# My bio is well out of date



## anaboliclove (Oct 9, 2010)

I was only a noob when I wrote it it's nearly 5 years out of date and I can't edit it now. How can I change it? It makes me cringe every time I read it lol


----------



## FuqOutDaWhey (Apr 29, 2015)

> I was only a noob when I wrote it it's nearly 5 years out of date and I can't edit it now. How can I change it? It makes me cringe every time I read it lol


Brb reading it


----------



## anaboliclove (Oct 9, 2010)

BrahmaBull said:


> Brb reading it


eh? What's brb lol


----------



## FuqOutDaWhey (Apr 29, 2015)

> eh? What's brb lol


Be right back lol


----------



## Archaic (Mar 8, 2010)

anaboliclove said:


> I was only a noob when I wrote it it's nearly 5 years out of date and I can't edit it now. How can I change it? It makes me cringe every time I read it lol


Can't edit on the 'upgraded' board, but is it this that you're talking about?



Quote said:


> Gender - Male
> Location - Burnley
> Interests - Porn and politics
> Biography - Im 26 ive been training seriously for about 2 1/2 years now just trying to lean down a bit you see i have a weakness a sweet tooth dont get me wrong im not fat but i just feel i could be a lot more ripped than i am.
> ...


Apart from the burnley part, there's nothing to be embarrassed about there mate :thumb:


----------



## Lorian (Apr 9, 2003)

anaboliclove said:


> I was only a noob when I wrote it it's nearly 5 years out of date and I can't edit it now. How can I change it? It makes me cringe every time I read it lol


You should be able to edit it.

Click your name in the upper right > Profile

Then the Edit Profile button to the top right of the background picture.


----------



## Archaic (Mar 8, 2010)

Lorian said:


> You should be able to edit it.
> 
> Click your name in the upper right > Profile
> 
> Then the Edit Profile button to the top right of the background picture.
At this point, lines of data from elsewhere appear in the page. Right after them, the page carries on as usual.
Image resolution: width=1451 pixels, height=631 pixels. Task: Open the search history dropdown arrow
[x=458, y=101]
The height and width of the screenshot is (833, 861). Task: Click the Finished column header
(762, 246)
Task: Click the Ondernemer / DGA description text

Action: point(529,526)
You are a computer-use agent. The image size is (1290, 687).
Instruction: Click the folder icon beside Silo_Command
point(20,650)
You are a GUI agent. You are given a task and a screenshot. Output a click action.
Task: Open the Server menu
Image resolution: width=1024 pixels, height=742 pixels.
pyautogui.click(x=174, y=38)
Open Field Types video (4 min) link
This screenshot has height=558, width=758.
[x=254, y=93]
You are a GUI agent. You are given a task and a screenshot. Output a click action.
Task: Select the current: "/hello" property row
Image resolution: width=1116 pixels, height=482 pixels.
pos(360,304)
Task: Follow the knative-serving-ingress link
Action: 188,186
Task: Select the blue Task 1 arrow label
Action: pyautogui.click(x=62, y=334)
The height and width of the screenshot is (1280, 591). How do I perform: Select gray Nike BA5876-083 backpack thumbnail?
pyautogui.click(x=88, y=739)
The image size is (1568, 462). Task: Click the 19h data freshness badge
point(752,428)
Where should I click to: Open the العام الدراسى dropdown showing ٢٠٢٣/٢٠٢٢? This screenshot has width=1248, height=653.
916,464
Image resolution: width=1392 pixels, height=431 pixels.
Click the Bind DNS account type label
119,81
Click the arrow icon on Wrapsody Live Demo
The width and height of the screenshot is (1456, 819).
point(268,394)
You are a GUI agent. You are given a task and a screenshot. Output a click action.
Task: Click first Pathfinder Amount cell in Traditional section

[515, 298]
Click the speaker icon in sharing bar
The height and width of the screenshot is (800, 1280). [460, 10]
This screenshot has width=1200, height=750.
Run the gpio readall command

The 'Converted/Biography' part doesn't show up when trying to edit, but the bit under the user nick and about me etc does.


----------



## anaboliclove (Oct 9, 2010)

Archaic said:


> Can't edit on the 'upgraded' board, but is it this that you're talking about?
> 
> Apart from the burnley part, there's nothing to be embarrassed about there mate :thumb:


haha none of it is true anymore I'm 31 now for example


----------



## anaboliclove (Oct 9, 2010)

Archaic said:


> The 'Converted/Biography' part doesn't show up when trying to edit, but the bit under the user nick and about me etc does.


this^^^


----------